Naiomy Guerrero, a writer and founding editor of GalleryGirl NYC, will be the inaugural curatorial fellow of the Pérez Art Museum Miami’s Diversifying Art Museum Leadership Initiative. The two-year fellowship, endowed by the Walton Family Foundation and the Ford Foundation, aims to offer curatorial training to young professionals from historically underrepresented groups in curatorial and museum leadership. In her new role, Guerrero will work on two major curatorial projects, publish writing for the curatorial and education departments, and work to establish community partnerships throughout Miami.

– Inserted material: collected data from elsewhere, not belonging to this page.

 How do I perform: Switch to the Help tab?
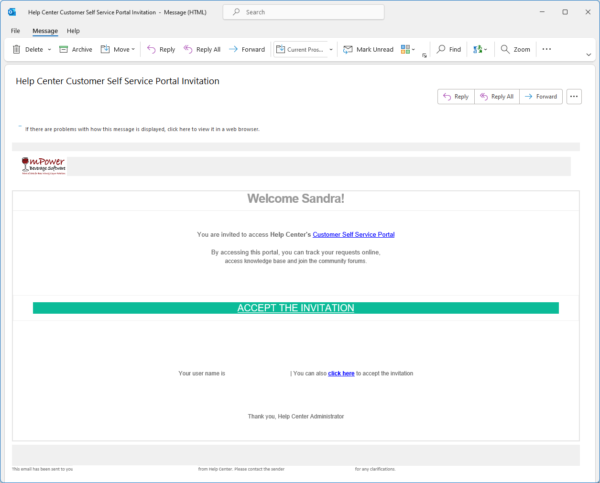coord(73,31)
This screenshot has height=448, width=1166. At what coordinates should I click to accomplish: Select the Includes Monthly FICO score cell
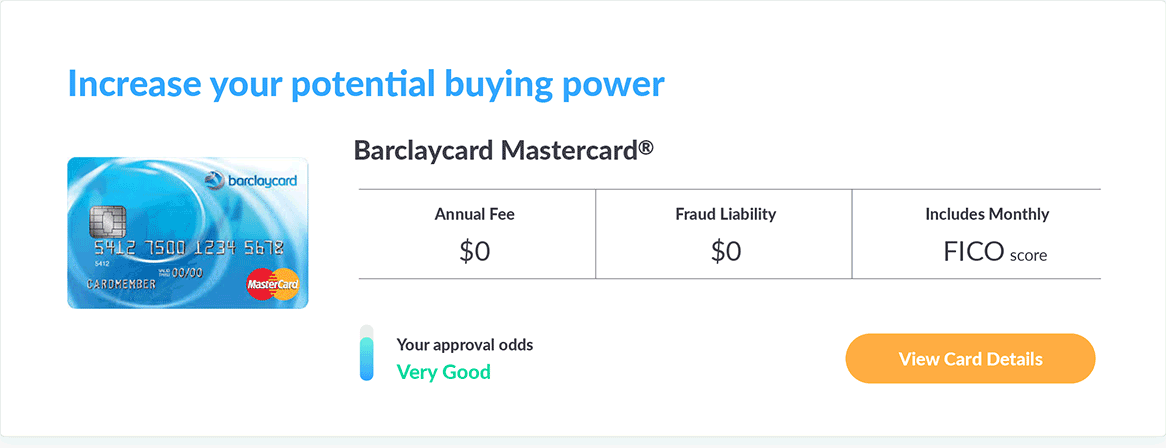(977, 234)
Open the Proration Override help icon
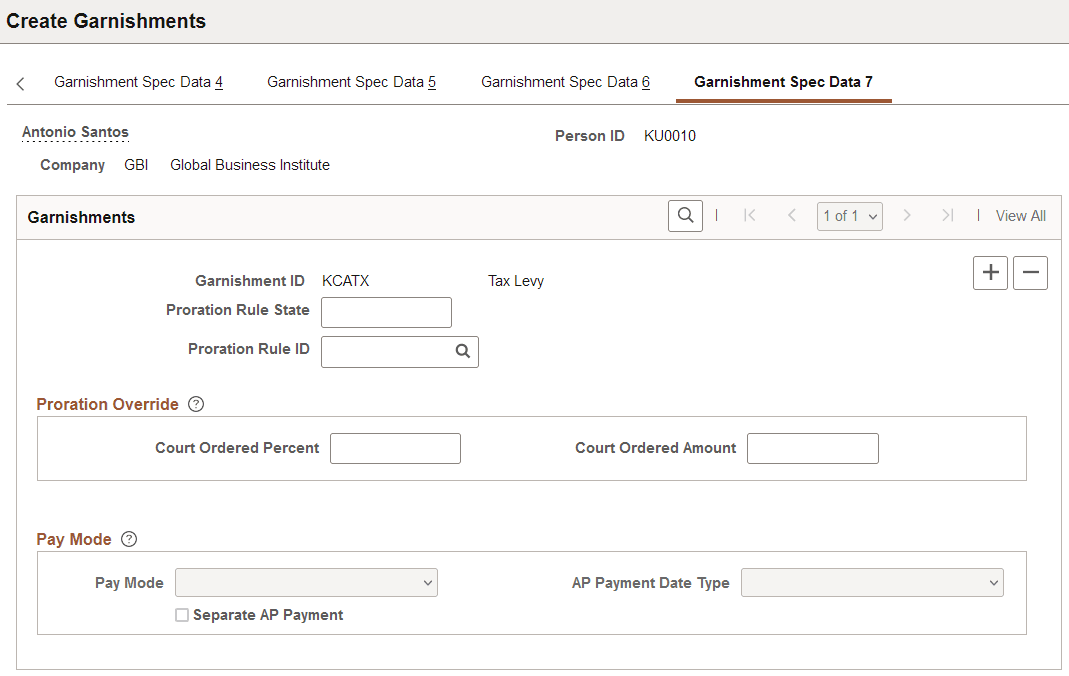 coord(195,404)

Guerrero’s work as a writer and on Instagram has long highlighted the intersection of blackness with the larger discourse of Latinx and Latin American art, and how that intersectionality has often been marginalized. In an article last summer, shortly after a painting by Jean-Michel Basquiat became the most expensive American artwork sold at auction, Guerrero looked at the ways in which the artist’s identity as Latinx—his father was Haitian and his mother Puerto Rican—had been erased.
In a statement, PAMM director Franklin Sirmans said of Guerrero, “Her background and experience in public programming, exhibition installation, public speaking, and more will be valuable assets to this institution and help us to achieve our mission and vision to create a platform for diverse voices that is reflective of Miami’s multicultural community.”